Watford’s chairman has said in the past that this upheaval is partly because they don’t have the resources of other clubs, and if they just did whatever everyone else did, they wouldn’t get anywhere. He has also said managers have a limited shelf life, either being very successful and moving on to a bigger club, or failing and losing their job.

When it comes to hiring head coaches, Watford certainly do things differently. Dinamo Tbilisi, Maccabi Tel Aviv, Rubin Kazan, OH Leuven, the second-best team in Verona, and the second-best team in Shanghai are some of the places their previous head coaches worked at directly before getting the Watford gig.

If the high managerial turnover is part of the plan, then scouring the planet for managers at lesser-known clubs could unearth some gems for relatively cheap, with lower compensation

Head coach scouting is miles behind player scouting, and with so many unquantifiable elements affecting the success of a head coach, from players not being paid, to star signings getting injured, to cultural clashes, its no wonder that clubs don’t sign successful coaches from outside of the better-known leagues that often.

Celtic’s appointment of former Yokohama F. Marinos and Australia national team boss Ange Postecoglou was met with “Ange Postecog-who?” from fans and pundits alike when it was first revealed the Scottish side were interested in him.

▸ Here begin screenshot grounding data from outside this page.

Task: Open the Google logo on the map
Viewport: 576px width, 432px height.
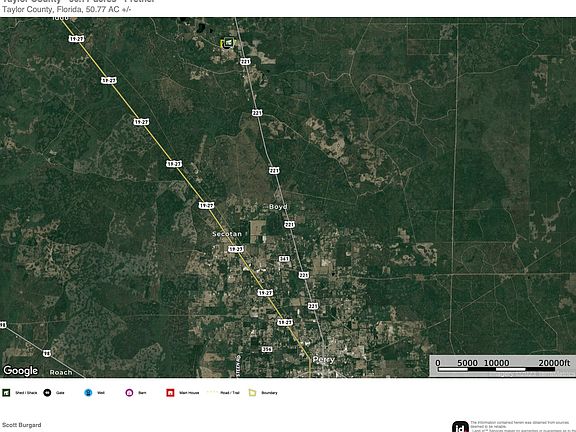Action: (21, 371)
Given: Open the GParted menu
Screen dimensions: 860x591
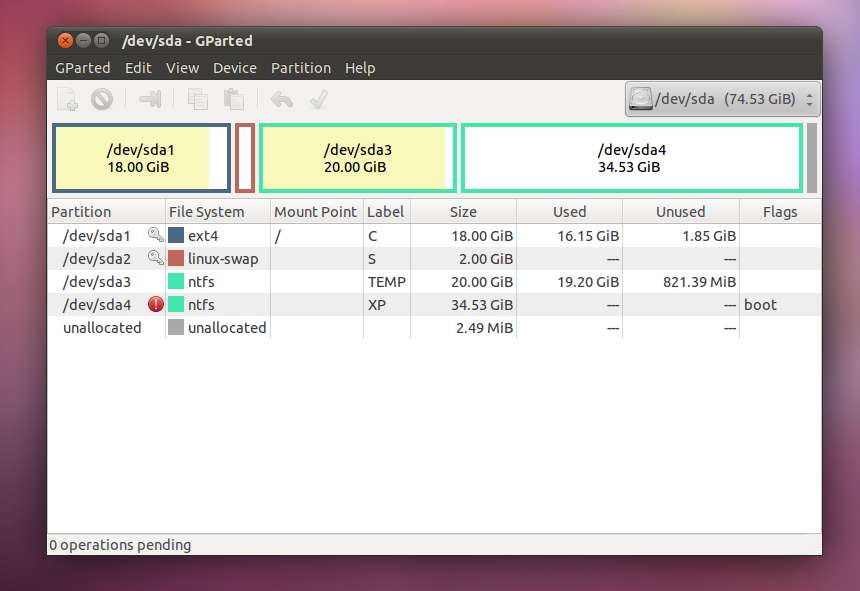Looking at the screenshot, I should pyautogui.click(x=83, y=68).
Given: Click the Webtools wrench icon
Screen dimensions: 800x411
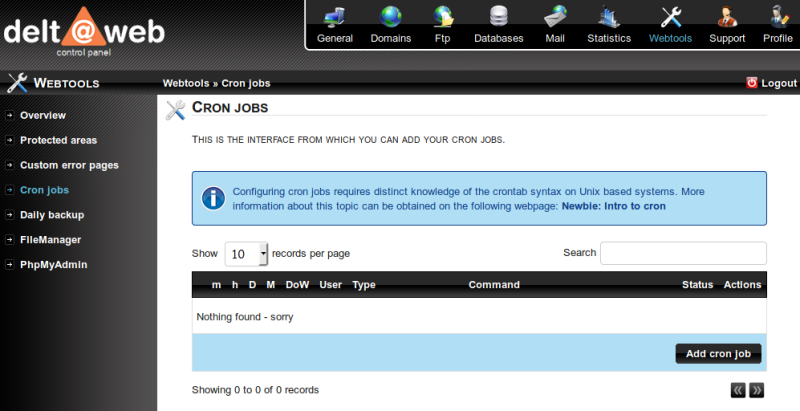Looking at the screenshot, I should tap(670, 18).

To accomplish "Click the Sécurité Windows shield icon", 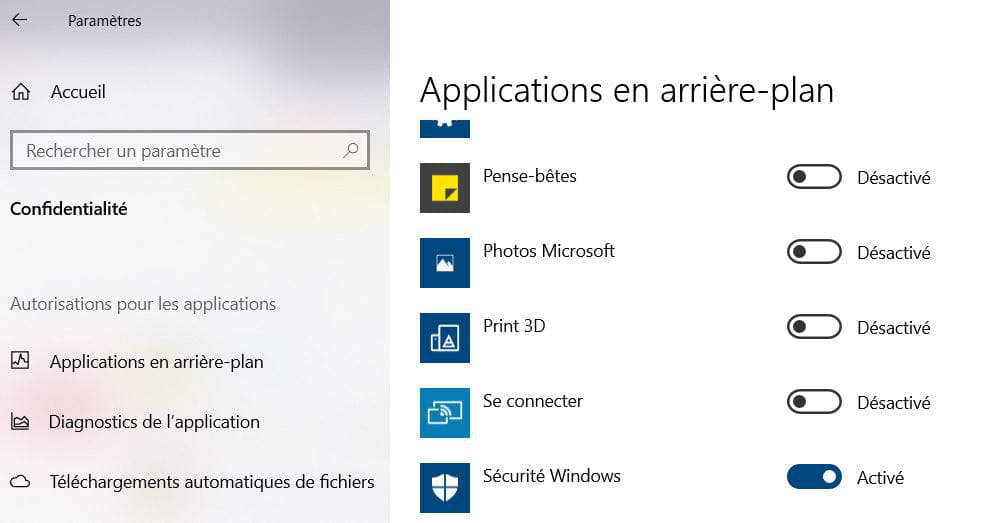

In that regard, perhaps Watford are gaining an advantage by doing things differently, rather than hiring the same old names on the managerial merry-go-round.

But if that plan were really working, then the “limited shelf life” of their head coach would be due to them moving on to bigger teams, rather than getting the sack.

In fact, the majority of their appointments the last ten years ended up getting sacked, and very few have gone onto big clubs after leaving Watford, suggesting that other clubs saw those appointments largely as mistakes. Nobody at all has hired Watford’s previous bosses Vladimir Ivic, or Quique Sanchez Flores since they left Vicarage Road.

Javi Gracia and Marco Silva have gone on to manage Valencia and Everton, respectively, with Everton interested in Silva while he was Watford boss, but they go against the general trend.

Many people assume Watford’s strategy is wrong, and they need to give head coaches more time. But perhaps what they need to do is keep improving their scouting and recruitment system so that fewer of those hidden managerial gems turn out to be fool’s gold.